> [EXERCISE DESCRIPTION]
Print the full listing exactly.

··········

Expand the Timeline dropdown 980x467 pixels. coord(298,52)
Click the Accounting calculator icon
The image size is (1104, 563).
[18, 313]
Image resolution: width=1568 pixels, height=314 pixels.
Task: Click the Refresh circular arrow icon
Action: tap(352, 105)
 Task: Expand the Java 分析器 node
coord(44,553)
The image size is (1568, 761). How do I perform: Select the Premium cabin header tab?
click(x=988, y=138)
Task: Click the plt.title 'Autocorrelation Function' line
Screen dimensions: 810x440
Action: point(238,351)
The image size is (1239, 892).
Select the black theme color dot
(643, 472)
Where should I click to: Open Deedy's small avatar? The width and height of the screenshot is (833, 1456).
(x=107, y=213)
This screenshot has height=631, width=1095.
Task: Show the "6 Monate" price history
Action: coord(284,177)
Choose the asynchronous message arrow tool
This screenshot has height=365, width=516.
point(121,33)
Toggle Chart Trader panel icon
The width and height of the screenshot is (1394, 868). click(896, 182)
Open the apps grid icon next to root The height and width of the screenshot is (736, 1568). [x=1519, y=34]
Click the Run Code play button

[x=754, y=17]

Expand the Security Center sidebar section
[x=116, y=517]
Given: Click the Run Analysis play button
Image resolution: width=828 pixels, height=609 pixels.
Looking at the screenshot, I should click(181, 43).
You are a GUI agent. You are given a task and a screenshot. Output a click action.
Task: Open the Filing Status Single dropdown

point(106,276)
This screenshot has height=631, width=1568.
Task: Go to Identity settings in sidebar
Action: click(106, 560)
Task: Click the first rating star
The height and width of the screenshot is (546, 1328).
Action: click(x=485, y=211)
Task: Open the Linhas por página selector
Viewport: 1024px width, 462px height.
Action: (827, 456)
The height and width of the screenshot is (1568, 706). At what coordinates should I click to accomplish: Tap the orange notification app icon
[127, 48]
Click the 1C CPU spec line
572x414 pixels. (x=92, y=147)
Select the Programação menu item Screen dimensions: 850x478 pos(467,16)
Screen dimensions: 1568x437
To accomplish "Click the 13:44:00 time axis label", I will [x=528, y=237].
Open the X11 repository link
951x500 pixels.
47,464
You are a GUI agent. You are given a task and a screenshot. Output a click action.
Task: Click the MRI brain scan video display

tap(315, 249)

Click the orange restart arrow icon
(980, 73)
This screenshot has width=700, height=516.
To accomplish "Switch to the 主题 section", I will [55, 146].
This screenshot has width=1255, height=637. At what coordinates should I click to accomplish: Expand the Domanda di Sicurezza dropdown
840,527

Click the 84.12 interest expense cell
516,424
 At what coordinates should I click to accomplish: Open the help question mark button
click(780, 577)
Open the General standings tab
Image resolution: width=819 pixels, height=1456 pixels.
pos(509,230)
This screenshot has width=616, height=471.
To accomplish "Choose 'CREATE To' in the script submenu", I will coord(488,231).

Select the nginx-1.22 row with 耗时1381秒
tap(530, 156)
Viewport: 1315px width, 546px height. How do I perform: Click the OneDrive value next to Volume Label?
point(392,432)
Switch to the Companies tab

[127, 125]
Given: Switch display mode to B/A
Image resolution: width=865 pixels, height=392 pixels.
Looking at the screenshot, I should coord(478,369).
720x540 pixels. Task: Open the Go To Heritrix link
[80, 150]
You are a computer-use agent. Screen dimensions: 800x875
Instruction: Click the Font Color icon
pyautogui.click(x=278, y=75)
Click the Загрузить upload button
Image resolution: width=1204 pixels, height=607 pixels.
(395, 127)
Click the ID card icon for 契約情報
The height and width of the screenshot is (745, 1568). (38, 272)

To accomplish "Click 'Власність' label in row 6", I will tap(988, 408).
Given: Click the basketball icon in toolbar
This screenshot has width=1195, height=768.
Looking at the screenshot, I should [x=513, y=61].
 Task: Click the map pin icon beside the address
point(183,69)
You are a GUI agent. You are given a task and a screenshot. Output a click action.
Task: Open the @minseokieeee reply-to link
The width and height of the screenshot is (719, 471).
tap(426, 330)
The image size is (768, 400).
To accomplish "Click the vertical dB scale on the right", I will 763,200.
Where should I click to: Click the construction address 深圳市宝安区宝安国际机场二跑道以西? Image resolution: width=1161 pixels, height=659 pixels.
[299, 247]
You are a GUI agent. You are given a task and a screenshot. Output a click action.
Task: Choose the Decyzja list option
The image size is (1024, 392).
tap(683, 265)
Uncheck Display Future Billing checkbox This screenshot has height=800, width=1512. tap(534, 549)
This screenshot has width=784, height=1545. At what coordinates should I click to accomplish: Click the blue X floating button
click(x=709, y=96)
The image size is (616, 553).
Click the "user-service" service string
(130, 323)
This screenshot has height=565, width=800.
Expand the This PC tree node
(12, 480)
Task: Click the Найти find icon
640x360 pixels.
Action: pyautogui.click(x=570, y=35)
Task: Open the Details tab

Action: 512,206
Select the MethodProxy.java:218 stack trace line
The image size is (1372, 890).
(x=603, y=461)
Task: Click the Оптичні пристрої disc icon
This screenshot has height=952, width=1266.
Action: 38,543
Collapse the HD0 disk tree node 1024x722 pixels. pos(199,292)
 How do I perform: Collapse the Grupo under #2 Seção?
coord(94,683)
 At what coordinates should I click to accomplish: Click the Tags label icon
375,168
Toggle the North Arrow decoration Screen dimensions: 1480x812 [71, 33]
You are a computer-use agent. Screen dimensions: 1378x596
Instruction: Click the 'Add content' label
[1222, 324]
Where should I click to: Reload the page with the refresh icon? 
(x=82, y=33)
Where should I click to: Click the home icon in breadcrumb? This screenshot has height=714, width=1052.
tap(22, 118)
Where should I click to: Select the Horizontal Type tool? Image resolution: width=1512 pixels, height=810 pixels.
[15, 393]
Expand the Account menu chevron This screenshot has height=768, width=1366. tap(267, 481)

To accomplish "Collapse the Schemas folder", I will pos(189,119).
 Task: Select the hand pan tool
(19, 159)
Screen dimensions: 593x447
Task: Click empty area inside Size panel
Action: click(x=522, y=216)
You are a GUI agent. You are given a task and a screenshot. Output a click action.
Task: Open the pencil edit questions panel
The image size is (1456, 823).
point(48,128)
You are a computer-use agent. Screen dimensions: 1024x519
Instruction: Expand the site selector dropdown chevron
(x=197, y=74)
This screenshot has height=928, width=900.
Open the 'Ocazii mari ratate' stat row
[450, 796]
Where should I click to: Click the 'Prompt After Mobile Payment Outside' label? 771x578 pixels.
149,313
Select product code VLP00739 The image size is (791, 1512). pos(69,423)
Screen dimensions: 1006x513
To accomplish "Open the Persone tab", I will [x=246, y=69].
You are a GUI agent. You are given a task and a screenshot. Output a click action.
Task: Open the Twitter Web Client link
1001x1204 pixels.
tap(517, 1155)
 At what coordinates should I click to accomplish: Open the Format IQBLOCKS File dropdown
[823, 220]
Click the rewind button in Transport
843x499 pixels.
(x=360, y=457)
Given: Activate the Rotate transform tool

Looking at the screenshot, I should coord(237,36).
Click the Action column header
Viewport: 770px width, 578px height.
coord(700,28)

··········

> [REPLY]
Expand the Timeline dropdown 980x467 pixels. coord(298,52)
Click the Accounting calculator icon
The image size is (1104, 563).
[18, 313]
Image resolution: width=1568 pixels, height=314 pixels.
Task: Click the Refresh circular arrow icon
Action: tap(352, 105)
 Task: Expand the Java 分析器 node
coord(44,553)
The image size is (1568, 761). How do I perform: Select the Premium cabin header tab?
click(x=988, y=138)
Task: Click the plt.title 'Autocorrelation Function' line
Screen dimensions: 810x440
Action: point(238,351)
The image size is (1239, 892).
Select the black theme color dot
(643, 472)
Where should I click to: Open Deedy's small avatar? The width and height of the screenshot is (833, 1456).
(x=107, y=213)
This screenshot has height=631, width=1095.
Task: Show the "6 Monate" price history
Action: coord(284,177)
Choose the asynchronous message arrow tool
This screenshot has height=365, width=516.
point(121,33)
Toggle Chart Trader panel icon
The width and height of the screenshot is (1394, 868). click(896, 182)
Open the apps grid icon next to root The height and width of the screenshot is (736, 1568). [x=1519, y=34]
Click the Run Code play button

[x=754, y=17]

Expand the Security Center sidebar section
[x=116, y=517]
Given: Click the Run Analysis play button
Image resolution: width=828 pixels, height=609 pixels.
Looking at the screenshot, I should click(181, 43).
You are a GUI agent. You are given a task and a screenshot. Output a click action.
Task: Open the Filing Status Single dropdown

point(106,276)
This screenshot has height=631, width=1568.
Task: Go to Identity settings in sidebar
Action: click(106, 560)
Task: Click the first rating star
The height and width of the screenshot is (546, 1328).
Action: click(x=485, y=211)
Task: Open the Linhas por página selector
Viewport: 1024px width, 462px height.
Action: (827, 456)
The height and width of the screenshot is (1568, 706). At what coordinates should I click to accomplish: Tap the orange notification app icon
[127, 48]
Click the 1C CPU spec line
572x414 pixels. (x=92, y=147)
Select the Programação menu item Screen dimensions: 850x478 pos(467,16)
Screen dimensions: 1568x437
To accomplish "Click the 13:44:00 time axis label", I will [x=528, y=237].
Open the X11 repository link
951x500 pixels.
47,464
You are a GUI agent. You are given a task and a screenshot. Output a click action.
Task: Click the MRI brain scan video display

tap(315, 249)

Click the orange restart arrow icon
(980, 73)
This screenshot has width=700, height=516.
To accomplish "Switch to the 主题 section", I will [55, 146].
This screenshot has width=1255, height=637. At what coordinates should I click to accomplish: Expand the Domanda di Sicurezza dropdown
840,527

Click the 84.12 interest expense cell
516,424
 At what coordinates should I click to accomplish: Open the help question mark button
click(780, 577)
Open the General standings tab
Image resolution: width=819 pixels, height=1456 pixels.
pos(509,230)
This screenshot has width=616, height=471.
To accomplish "Choose 'CREATE To' in the script submenu", I will coord(488,231).

Select the nginx-1.22 row with 耗时1381秒
tap(530, 156)
Viewport: 1315px width, 546px height. How do I perform: Click the OneDrive value next to Volume Label?
point(392,432)
Switch to the Companies tab

[127, 125]
Given: Switch display mode to B/A
Image resolution: width=865 pixels, height=392 pixels.
Looking at the screenshot, I should coord(478,369).
720x540 pixels. Task: Open the Go To Heritrix link
[80, 150]
You are a computer-use agent. Screen dimensions: 800x875
Instruction: Click the Font Color icon
pyautogui.click(x=278, y=75)
Click the Загрузить upload button
Image resolution: width=1204 pixels, height=607 pixels.
(395, 127)
Click the ID card icon for 契約情報
The height and width of the screenshot is (745, 1568). (38, 272)

To accomplish "Click 'Власність' label in row 6", I will tap(988, 408).
Given: Click the basketball icon in toolbar
This screenshot has width=1195, height=768.
Looking at the screenshot, I should [x=513, y=61].
 Task: Click the map pin icon beside the address
point(183,69)
You are a GUI agent. You are given a task and a screenshot. Output a click action.
Task: Open the @minseokieeee reply-to link
The width and height of the screenshot is (719, 471).
tap(426, 330)
The image size is (768, 400).
To accomplish "Click the vertical dB scale on the right", I will 763,200.
Where should I click to: Click the construction address 深圳市宝安区宝安国际机场二跑道以西? Image resolution: width=1161 pixels, height=659 pixels.
[299, 247]
You are a GUI agent. You are given a task and a screenshot. Output a click action.
Task: Choose the Decyzja list option
The image size is (1024, 392).
tap(683, 265)
Uncheck Display Future Billing checkbox This screenshot has height=800, width=1512. tap(534, 549)
This screenshot has width=784, height=1545. At what coordinates should I click to accomplish: Click the blue X floating button
click(x=709, y=96)
The image size is (616, 553).
Click the "user-service" service string
(130, 323)
This screenshot has height=565, width=800.
Expand the This PC tree node
(12, 480)
Task: Click the Найти find icon
640x360 pixels.
Action: pyautogui.click(x=570, y=35)
Task: Open the Details tab

Action: 512,206
Select the MethodProxy.java:218 stack trace line
The image size is (1372, 890).
(x=603, y=461)
Task: Click the Оптичні пристрої disc icon
This screenshot has height=952, width=1266.
Action: 38,543
Collapse the HD0 disk tree node 1024x722 pixels. pos(199,292)
 How do I perform: Collapse the Grupo under #2 Seção?
coord(94,683)
 At what coordinates should I click to accomplish: Click the Tags label icon
375,168
Toggle the North Arrow decoration Screen dimensions: 1480x812 [71, 33]
You are a computer-use agent. Screen dimensions: 1378x596
Instruction: Click the 'Add content' label
[1222, 324]
Where should I click to: Reload the page with the refresh icon? 
(x=82, y=33)
Where should I click to: Click the home icon in breadcrumb? This screenshot has height=714, width=1052.
tap(22, 118)
Where should I click to: Select the Horizontal Type tool? Image resolution: width=1512 pixels, height=810 pixels.
[15, 393]
Expand the Account menu chevron This screenshot has height=768, width=1366. tap(267, 481)

To accomplish "Collapse the Schemas folder", I will pos(189,119).
 Task: Select the hand pan tool
(19, 159)
Screen dimensions: 593x447
Task: Click empty area inside Size panel
Action: click(x=522, y=216)
You are a GUI agent. You are given a task and a screenshot. Output a click action.
Task: Open the pencil edit questions panel
The image size is (1456, 823).
point(48,128)
You are a computer-use agent. Screen dimensions: 1024x519
Instruction: Expand the site selector dropdown chevron
(x=197, y=74)
This screenshot has height=928, width=900.
Open the 'Ocazii mari ratate' stat row
[450, 796]
Where should I click to: Click the 'Prompt After Mobile Payment Outside' label? 771x578 pixels.
149,313
Select product code VLP00739 The image size is (791, 1512). pos(69,423)
Screen dimensions: 1006x513
To accomplish "Open the Persone tab", I will [x=246, y=69].
You are a GUI agent. You are given a task and a screenshot. Output a click action.
Task: Open the Twitter Web Client link
1001x1204 pixels.
tap(517, 1155)
 At what coordinates should I click to accomplish: Open the Format IQBLOCKS File dropdown
[823, 220]
Click the rewind button in Transport
843x499 pixels.
(x=360, y=457)
Given: Activate the Rotate transform tool

Looking at the screenshot, I should coord(237,36).
Click the Action column header
Viewport: 770px width, 578px height.
coord(700,28)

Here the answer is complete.